Philosophie de l’effort

Philosophie de l'effort, d'Isabelle Queval, éditions cecile defaut, novembre 2016.

Comment penser l’effort aujourd’hui ? Le thème peut sembler à la fois banal et faussement suranné. Banal, d’une part, parce que l’effort est, pour paraphraser Descartes, « la chose du monde la mieux partagée ». Depuis toujours, nous sommes enjoints à « faire des efforts », dans des domaines très variés de l’existence, pour apprendre à marcher ou faire du vélo, à l’école, dans nos relations avec autrui puis, plus tard, pour mener à bien des études et une vie professionnelle, trouver le bonheur dans notre vie privée et surmonter les « coups durs » qui sont le lot de chacun. Banal aussi, parce que, tel un marronnier des propos de comptoir, le thème est dans l’actualité, lorsqu’il s’agit de déplorer le « manque d’efforts » des « jeunes générations » ou la perte du « goût de l’effort », à l’école notamment. Ainsi, l’effort serait requis partout, et pourtant perdu, omniprésent dans les discours et si difficile à définir, si difficile à saisir aussi dans les actes. De quoi parle-t-on, de l’effort physique, démonstratif, ou de l’effort intellectuel, intériorisé, impalpable, mais dont les neurosciences visent à montrer la teneur somatique ? L’effort permettrait le progrès. Oui, mais lequel ? À quel prix, à quelles fins ? Faut-il nécessairement se dépasser, « s’arracher », pour être heureux ? À qui profite donc l’effort ?
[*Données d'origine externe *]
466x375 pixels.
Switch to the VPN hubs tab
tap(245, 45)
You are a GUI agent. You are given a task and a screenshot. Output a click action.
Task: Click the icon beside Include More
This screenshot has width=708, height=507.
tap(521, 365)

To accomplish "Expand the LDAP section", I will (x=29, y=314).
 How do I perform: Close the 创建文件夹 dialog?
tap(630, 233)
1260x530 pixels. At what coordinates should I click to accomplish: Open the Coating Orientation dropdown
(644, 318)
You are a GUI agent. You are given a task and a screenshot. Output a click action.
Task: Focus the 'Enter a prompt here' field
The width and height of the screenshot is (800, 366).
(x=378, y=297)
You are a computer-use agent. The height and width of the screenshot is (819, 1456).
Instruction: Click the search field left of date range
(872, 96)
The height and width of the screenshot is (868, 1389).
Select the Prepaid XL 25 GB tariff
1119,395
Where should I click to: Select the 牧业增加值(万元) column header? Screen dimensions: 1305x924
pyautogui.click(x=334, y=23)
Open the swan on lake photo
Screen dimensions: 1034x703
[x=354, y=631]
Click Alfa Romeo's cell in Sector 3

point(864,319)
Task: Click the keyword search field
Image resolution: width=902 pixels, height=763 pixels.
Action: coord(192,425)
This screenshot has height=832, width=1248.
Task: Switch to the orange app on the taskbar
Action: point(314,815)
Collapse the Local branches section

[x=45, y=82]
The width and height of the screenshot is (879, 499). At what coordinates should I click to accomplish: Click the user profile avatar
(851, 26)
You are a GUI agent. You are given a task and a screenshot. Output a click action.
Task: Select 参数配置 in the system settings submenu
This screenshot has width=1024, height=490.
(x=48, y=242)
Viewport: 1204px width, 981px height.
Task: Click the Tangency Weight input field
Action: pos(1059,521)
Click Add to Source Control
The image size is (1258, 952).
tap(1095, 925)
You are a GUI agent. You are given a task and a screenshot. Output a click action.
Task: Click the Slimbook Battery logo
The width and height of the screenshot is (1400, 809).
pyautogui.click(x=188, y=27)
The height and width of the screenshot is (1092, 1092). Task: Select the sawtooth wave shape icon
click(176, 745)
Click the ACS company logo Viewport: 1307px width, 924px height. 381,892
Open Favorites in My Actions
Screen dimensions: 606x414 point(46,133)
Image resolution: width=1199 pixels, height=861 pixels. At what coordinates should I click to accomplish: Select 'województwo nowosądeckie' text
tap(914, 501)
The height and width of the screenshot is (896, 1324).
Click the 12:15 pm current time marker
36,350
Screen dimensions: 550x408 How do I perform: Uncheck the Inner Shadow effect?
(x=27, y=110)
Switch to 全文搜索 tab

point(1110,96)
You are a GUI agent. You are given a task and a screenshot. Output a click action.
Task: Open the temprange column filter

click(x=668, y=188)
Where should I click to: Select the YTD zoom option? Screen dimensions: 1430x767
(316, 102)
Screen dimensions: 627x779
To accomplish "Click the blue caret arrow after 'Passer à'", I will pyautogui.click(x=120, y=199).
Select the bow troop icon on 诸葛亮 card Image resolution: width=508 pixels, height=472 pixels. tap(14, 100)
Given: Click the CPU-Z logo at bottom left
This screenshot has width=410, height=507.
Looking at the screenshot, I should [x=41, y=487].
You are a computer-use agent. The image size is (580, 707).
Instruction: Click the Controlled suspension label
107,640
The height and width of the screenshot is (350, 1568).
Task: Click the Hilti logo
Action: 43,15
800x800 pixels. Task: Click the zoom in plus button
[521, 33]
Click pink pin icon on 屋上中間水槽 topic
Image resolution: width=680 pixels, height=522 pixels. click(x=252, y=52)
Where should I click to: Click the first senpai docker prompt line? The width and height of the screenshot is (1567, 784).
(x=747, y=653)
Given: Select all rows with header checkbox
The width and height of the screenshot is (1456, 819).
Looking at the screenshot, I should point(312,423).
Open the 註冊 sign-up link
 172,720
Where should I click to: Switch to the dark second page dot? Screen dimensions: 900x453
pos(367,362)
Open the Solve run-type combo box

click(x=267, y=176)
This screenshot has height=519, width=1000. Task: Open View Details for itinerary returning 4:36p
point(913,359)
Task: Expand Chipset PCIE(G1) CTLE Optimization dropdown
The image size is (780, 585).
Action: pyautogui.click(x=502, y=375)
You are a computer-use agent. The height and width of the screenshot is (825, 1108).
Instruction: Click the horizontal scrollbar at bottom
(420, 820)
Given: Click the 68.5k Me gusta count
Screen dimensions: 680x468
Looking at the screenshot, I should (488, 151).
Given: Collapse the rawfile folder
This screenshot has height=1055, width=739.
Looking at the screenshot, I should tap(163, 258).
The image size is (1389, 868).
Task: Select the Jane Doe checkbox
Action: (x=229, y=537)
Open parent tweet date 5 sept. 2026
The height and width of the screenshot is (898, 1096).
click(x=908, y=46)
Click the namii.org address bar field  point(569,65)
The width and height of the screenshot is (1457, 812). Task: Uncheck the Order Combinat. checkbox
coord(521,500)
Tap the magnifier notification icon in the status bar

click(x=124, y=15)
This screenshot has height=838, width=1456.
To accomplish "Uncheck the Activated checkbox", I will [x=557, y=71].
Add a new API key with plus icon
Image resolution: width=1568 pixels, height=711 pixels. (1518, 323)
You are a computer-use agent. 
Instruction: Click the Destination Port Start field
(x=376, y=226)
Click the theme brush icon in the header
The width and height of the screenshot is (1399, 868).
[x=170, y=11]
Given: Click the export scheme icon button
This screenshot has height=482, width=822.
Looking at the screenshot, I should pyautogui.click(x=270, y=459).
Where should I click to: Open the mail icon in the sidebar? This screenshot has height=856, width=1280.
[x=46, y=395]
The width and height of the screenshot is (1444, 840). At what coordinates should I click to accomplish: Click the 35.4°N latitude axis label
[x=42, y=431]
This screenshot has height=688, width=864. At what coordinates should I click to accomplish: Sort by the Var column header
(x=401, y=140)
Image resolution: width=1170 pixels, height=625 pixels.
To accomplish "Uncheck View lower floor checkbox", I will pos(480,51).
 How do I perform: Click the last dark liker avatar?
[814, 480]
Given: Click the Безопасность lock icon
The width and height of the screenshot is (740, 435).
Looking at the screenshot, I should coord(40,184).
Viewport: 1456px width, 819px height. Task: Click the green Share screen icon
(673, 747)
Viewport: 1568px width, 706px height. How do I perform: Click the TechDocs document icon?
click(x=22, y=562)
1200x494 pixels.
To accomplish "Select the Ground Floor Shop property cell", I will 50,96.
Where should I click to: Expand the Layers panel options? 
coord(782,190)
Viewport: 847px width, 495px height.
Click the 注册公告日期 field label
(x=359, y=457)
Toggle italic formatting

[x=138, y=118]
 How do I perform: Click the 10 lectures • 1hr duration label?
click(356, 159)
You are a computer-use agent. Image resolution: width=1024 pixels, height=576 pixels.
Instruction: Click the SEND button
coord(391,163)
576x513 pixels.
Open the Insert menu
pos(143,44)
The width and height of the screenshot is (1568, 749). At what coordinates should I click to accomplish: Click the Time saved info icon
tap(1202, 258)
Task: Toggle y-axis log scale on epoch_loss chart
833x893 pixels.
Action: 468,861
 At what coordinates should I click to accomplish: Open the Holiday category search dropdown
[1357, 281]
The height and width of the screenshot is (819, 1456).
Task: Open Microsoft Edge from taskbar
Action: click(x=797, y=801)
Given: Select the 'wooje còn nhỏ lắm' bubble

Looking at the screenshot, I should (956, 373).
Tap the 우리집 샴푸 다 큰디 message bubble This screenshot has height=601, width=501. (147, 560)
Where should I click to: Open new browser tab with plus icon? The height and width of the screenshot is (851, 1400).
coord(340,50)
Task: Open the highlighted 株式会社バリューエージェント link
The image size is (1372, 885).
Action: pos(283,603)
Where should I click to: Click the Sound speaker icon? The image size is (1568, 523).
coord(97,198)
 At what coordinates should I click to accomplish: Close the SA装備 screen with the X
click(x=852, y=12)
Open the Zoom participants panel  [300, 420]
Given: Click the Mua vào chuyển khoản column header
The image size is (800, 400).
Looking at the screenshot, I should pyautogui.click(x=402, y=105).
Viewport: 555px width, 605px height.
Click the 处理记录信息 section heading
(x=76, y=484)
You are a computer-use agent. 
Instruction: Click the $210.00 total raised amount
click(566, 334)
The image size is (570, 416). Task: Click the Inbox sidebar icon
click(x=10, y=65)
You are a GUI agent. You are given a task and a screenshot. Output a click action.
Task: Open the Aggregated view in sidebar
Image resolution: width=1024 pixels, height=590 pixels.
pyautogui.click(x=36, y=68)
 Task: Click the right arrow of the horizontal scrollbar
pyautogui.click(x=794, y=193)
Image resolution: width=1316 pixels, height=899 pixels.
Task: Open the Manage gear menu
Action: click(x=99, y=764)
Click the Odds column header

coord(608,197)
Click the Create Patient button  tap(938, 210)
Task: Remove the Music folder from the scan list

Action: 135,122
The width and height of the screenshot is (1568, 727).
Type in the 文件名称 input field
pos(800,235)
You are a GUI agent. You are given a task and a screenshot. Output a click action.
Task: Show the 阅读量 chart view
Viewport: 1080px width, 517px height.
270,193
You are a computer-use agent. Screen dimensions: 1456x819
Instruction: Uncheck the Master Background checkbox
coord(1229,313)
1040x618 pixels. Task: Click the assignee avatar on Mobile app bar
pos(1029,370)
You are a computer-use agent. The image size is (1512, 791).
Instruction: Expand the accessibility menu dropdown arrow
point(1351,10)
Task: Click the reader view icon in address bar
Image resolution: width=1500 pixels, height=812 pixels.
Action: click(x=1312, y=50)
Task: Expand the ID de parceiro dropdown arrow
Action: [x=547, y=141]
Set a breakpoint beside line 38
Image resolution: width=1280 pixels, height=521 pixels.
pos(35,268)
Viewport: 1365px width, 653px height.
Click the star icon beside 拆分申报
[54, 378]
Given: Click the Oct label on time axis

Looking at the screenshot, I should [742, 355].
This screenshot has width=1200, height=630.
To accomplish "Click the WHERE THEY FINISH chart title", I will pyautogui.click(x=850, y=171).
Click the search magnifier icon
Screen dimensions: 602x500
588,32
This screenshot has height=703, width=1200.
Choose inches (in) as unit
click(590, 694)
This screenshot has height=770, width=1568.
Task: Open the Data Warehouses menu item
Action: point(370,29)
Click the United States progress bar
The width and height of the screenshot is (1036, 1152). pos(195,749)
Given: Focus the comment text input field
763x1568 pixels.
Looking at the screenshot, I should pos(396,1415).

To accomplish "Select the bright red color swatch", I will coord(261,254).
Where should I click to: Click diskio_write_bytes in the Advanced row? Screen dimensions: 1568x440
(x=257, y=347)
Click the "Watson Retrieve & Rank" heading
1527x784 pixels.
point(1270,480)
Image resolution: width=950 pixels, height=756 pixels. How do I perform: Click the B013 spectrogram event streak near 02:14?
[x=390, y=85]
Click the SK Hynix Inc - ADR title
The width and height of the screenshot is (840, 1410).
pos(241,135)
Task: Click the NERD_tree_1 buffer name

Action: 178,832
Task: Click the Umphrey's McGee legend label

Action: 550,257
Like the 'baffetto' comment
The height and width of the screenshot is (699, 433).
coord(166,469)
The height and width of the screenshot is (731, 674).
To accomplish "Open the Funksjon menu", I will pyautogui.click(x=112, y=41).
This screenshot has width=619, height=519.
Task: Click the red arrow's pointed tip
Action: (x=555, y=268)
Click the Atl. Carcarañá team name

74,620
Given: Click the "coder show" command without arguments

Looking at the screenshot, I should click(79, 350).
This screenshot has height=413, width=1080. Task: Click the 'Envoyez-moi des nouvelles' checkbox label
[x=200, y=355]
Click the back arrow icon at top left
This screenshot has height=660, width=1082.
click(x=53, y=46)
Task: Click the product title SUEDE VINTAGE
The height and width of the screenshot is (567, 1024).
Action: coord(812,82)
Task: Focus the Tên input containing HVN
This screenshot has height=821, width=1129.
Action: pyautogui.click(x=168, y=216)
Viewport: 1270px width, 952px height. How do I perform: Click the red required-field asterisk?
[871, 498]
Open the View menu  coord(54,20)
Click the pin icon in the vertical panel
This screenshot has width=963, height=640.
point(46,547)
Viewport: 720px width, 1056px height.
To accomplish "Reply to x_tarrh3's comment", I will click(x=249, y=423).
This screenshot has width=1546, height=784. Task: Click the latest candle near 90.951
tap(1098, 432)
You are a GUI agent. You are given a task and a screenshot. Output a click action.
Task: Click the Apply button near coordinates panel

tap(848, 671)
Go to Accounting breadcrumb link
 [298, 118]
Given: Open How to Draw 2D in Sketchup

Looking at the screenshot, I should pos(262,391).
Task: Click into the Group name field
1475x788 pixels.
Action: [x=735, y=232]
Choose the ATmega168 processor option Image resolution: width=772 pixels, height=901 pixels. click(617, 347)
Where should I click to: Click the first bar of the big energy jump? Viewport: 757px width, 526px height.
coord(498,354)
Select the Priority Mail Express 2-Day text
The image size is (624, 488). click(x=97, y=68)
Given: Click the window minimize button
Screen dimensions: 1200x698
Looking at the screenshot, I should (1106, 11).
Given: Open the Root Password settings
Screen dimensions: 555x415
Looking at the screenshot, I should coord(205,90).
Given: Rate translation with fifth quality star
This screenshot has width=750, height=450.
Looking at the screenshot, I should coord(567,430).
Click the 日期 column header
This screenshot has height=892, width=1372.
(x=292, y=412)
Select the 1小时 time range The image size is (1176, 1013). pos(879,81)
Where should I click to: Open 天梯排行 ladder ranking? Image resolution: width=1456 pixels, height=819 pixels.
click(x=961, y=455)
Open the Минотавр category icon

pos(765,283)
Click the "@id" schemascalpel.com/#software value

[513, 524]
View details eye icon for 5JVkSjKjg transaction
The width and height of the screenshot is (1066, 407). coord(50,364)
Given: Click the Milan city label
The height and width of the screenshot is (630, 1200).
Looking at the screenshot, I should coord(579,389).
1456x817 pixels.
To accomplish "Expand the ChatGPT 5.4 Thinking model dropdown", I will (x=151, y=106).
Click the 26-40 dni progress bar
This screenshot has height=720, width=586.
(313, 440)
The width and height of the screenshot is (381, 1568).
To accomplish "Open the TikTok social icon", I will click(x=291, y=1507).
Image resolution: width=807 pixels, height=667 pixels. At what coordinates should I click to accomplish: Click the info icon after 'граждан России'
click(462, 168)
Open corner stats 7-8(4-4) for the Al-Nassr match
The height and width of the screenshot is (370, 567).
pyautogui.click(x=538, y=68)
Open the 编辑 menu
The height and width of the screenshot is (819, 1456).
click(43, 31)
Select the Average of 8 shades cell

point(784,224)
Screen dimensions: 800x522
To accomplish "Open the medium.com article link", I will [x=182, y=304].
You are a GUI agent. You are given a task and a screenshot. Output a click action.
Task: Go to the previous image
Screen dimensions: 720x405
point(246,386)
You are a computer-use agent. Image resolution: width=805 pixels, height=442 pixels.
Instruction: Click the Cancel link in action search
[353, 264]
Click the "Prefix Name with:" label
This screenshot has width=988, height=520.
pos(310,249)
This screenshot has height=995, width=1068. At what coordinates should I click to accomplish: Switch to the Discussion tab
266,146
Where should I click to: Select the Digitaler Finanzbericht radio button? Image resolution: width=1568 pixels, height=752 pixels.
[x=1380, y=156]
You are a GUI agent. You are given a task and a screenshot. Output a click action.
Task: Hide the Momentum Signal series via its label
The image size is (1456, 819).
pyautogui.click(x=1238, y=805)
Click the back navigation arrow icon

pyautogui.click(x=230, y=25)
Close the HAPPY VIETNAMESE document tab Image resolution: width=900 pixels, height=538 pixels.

Évoquer d’autres manières, moins doloristes, moins violentes, moins compétitives, moins discriminantes de penser l’effort et la performance, comme l’accomplissement et le dépassement de soi, c’est aussi poser les bases d’une écologie personnelle, qui est aussi une ergonomie de l’effort personnel et collectif, c’est-à-dire une manière de bien vivre avec soi-même comme avec les autres.